Sunday, April 19, 2009

Recovery

Centennary

"Barry! Barry! It's time to wake up! You have to wake up now! Your operation is over. You're in Recovery and its time for you to wake up! Come on Barry, open those eyes!"

The voice was very insistent.

I opened my eyes in a large room lined with beds and nurses rushing in constant motion.

The room lurched.

"How do you feel?", the nurse by my bedside asked, one hand on my stomach counting my breaths.

"Fine," I said.

"No. I'm not making casual conversation. Tell me what you're feeling."

I took a physical inventory of all my aches and pains. "I'm dizzy. My stomach feels queasy. My teeth hurt."

"Okay," she smiled. "That all sounds pretty normal. Those should pass. I'll be back to check on you in a few minutes. Let any of the nurses know if you need anything."

And she was gone into the rush of nurses moving up and down the room from bed to bed, like dancers in some strange, choreography.

And I rested and just went with the flow. Minutes passed. Then she was back again, checking my vital signs, hand on my stomach counting my breaths.

"For a big guy, you've a very slow breather. You must have very good lungs."
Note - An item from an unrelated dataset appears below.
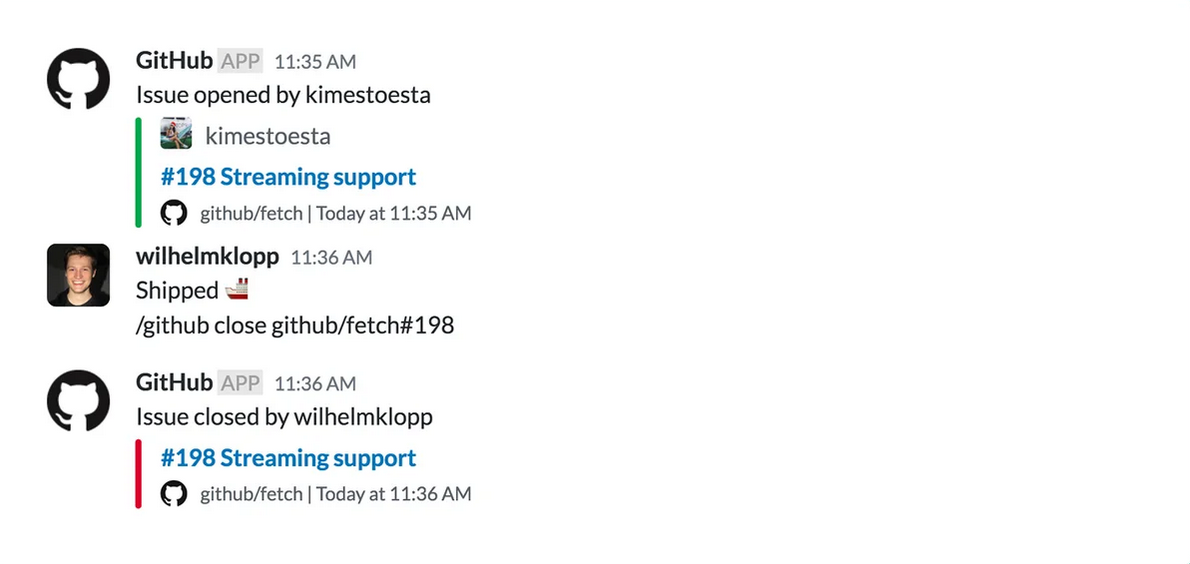The width and height of the screenshot is (1190, 564).
Task: Click the GitHub avatar beside the issue closed message
Action: 78,401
"All the girls admire me for that. Its my finest quality." I tell her. She looks at me strangely. Is he well enough to be telling jokes or is he delusional?

"And your blood pressure is 100 over 64. For a guy your size that's amazing. Why are you scrunched up like that?" She asked me. "Is your back hurting?"

I became aware that my back was in considerable pain and tell her that.

"Alright, we'll move you to a more comfortable bed back in the day surgery ward."

She called an orderly who hoisted me on to a stretcher and wheeled me out of the Recovery room down long corridors, the ceiling tiles swimming above, reminding me that my stomach was still queasy. I shut my eyes and felt better. But my back was still hurting.

In the day surgery ward, I was offered a choice of pain killers, two regular strength Tylenol or morphine. The Tylenol didn't seem strong enough to do the job and the morphine sounded like over kill. I chose the Tylenol. But it did little for the increasing pain.

Doctor Chan arrived to debrief me about my surgery. "Your throat had closed up to the size of a pin prick." He told me, demonstrating the size by curling his thumb and forefinger to about the head of a small nail. I've opened you up to more this size." His fingers demonstrating an opening the size of a quarter. "You should be able to eat more comfortably. I don't doubt your back is in considerable pain. During the procedure, you were reflexively arching to the pressure. It may cause you a bit of discomfort."

And he was gone. Onto the next surgery.

Then Linda and her brother Steve were there to pick me up and I walked to the car in agony. Knife like twinges shooting up the right side of my back.

At home I took a couple of extra strength Tylenol. I twisted into a kind of fetal position which seemed to lesson the agony. Temporary relief from the sharp knives running up my back. "You should have taken the morphine," Linda told me.

The phone rang. It was my daughter Kathy. "He should have taken the Morphine." She told Linda, who gives me an "I-told-you-so-look".

Linda positioned an ice pack under my back for the pain. The phone rang again. It was my daughter Heather. "He should have taken the Morphine," she told Linda.

Linda sent Steve to the drug store for some A535 Rub and rubed my back with it after the icing. The room suddenly wreaked with the smell. The phone rangs. Again. It's my daughter-in-law the nurse. "He should have taken the morphine," she told Linda.

Suddenly everyone was a Saturday night quarterback.

So, if I've learned anything from this its that I should have taken the morphine. This is day three since the surgery and I still have twinges in my back. But my throat doesn't hurt and today I can have real food for the first time.